Desde lejos, unas manchas blancas
motean el paisaje. Según nos acercamos, se van definiendo: casas arremolinadas
que se deslizan sin moverse, a punto de caer por las laderas de Sierra Nevada.
Estamos en Las Alpujarras, un
territorio amplio repartido entre Granada y Almería, con varios ríos que lo
hacen muy fértil y a la vez, difícil de cultivar por su importante inclinación.
Sin embargo, esta dificultad no ha impedido el desarrollo de la vida en los
numerosos pueblos que lo componen, unos mayores, otros más pequeños, existiendo
algunos como Órjiva o Lanjarón situados en zonas más llanas.
Aquellas manchitas blancas que
veíamos tan lejanas se han convertido en tres delicias cercanas entre sí:
Pampaneira, Bubión, Capileira, que pertenecen a la Alpujarra Alta, comarca
conocida desde antiguo por viajeros y turistas.
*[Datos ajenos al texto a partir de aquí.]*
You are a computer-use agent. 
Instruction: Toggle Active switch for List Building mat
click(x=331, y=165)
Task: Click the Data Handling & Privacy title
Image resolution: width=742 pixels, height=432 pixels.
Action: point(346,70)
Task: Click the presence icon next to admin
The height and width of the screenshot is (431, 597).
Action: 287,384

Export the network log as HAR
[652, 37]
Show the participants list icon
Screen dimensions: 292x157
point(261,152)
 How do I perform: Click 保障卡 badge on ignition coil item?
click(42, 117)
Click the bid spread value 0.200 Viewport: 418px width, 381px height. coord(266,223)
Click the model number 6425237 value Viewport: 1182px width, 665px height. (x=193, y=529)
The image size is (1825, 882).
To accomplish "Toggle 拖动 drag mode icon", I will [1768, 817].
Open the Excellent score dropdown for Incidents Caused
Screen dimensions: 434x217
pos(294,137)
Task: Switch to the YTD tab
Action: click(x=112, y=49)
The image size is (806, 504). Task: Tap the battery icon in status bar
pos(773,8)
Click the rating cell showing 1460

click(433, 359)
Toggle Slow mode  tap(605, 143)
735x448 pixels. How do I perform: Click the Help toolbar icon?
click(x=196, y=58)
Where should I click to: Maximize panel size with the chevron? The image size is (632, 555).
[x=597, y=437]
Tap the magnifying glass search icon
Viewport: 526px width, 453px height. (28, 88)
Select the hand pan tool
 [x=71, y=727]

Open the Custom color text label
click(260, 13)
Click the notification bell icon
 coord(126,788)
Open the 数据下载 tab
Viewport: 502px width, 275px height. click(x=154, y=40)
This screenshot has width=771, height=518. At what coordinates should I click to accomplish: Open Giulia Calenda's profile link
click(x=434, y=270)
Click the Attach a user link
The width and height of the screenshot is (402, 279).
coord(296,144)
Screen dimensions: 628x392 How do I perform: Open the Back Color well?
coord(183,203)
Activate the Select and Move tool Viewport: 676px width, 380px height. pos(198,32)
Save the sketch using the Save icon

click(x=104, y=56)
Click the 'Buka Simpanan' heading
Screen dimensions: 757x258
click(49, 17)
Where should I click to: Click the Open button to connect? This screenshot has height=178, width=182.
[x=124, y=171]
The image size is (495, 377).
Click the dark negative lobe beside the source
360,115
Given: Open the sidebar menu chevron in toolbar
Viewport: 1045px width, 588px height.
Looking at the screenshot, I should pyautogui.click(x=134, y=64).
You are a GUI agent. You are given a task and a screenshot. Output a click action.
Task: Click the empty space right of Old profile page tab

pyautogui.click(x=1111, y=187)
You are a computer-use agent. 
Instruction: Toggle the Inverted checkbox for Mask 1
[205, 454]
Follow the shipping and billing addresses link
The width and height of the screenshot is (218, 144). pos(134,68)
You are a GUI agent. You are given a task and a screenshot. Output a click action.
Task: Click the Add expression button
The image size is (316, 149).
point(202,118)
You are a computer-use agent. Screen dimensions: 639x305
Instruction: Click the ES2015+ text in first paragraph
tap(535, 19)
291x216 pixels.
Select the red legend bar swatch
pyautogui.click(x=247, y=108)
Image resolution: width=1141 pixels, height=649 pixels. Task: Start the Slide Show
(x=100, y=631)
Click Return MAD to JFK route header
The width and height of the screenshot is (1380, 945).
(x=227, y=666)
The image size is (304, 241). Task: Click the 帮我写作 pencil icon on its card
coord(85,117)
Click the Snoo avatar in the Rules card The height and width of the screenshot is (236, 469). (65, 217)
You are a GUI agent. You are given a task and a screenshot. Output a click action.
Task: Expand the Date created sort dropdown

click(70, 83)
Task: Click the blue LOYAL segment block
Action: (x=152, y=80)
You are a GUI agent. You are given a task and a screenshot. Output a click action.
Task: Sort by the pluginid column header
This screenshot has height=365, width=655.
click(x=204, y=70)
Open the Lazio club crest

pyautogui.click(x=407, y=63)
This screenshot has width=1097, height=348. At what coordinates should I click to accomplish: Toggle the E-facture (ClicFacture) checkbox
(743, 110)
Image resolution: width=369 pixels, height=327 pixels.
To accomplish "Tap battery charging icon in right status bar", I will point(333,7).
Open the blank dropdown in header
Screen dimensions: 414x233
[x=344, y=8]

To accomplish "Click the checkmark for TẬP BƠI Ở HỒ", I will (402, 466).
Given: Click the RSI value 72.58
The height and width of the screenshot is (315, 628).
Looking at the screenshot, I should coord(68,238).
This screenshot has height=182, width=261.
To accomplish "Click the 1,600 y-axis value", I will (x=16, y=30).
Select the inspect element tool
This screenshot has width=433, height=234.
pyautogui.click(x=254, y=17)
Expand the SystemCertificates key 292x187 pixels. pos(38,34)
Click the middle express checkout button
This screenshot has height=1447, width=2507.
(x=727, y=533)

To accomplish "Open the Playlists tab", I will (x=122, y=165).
Y no es para menos, sus casitas
cúbicas (de influencia morisca) sembradas de chimeneas, los pasadizos
recubiertos de troncos y lajas (“tinaos” les dicen), techos de tierra
apelmazada bordeados de piedras (“terraos”), escaleras por aquí y por allá,
recovecos con ventanucos, fuentes y lavaderos, pequeñas e irregulares
plazoletas, torres de iglesias alzándose frente al vértigo de cortadas y
barrancos, hacen de estas poblaciones un placer para los visitantes. Se nos
ofrecen como un lugar obligado para sorprendernos y aprender un poco más acerca
del ser humano y su adaptación a tantos
lugares difíciles, aunque en este caso, la fortuna de acceder fácilmente al agua,
casi nos dejaría sin preguntas.
En las tres podemos ver las
típicas jarapas de animados coloridos, herencia igualmente de la etapa
musulmana, que adornan los muros, balcones, azoteas y tiendas. La artesanía no
se reduce solo a la confección de las jarapas (para alforjas, mantas, cojines o
alfombras), destaca también por la alfarería y el trabajo del esparto, sacando
de ambas un buen puñado de objetos para la vida cotidiana y que son muy
apreciados. Igual de valorada es su gastronomía, como el afamado y consistente
Plato Alpujarreño, con el que podemos almorzar y olvidarnos de la cena; el
Puchero de Hinojos, una rústica exquisitez o la Olla de San Marcos, una
riquísima comida de la comarca y que se suele elaborar en las fiestas.
El día que fuimos hacía un viento
espantoso, tanto, que parecía nos iba a llevar de azotea en azotea hasta el
fondo del barranco, allí donde un río cantarín se distraía con los chopos.
Logramos esquivarlo entre tinao y tinao, pero las hojas de nispereros,
limoneros y naranjeros bailaban subiendo y bajando los innumerables escalones
que tienen estos pueblitos.
Se nos ocurrió hacer un paréntesis en un
restaurante y el almuerzo nos llenó de fuerza para luchar contra las ráfagas,
que, por suerte, habían ido amainando según declinaba el día. Nos fuimos al
atardecer, después de recorrer tres lugares de ensueño, aquellas tres motas
blancas que veíamos resbalar por las estribaciones de las montañas.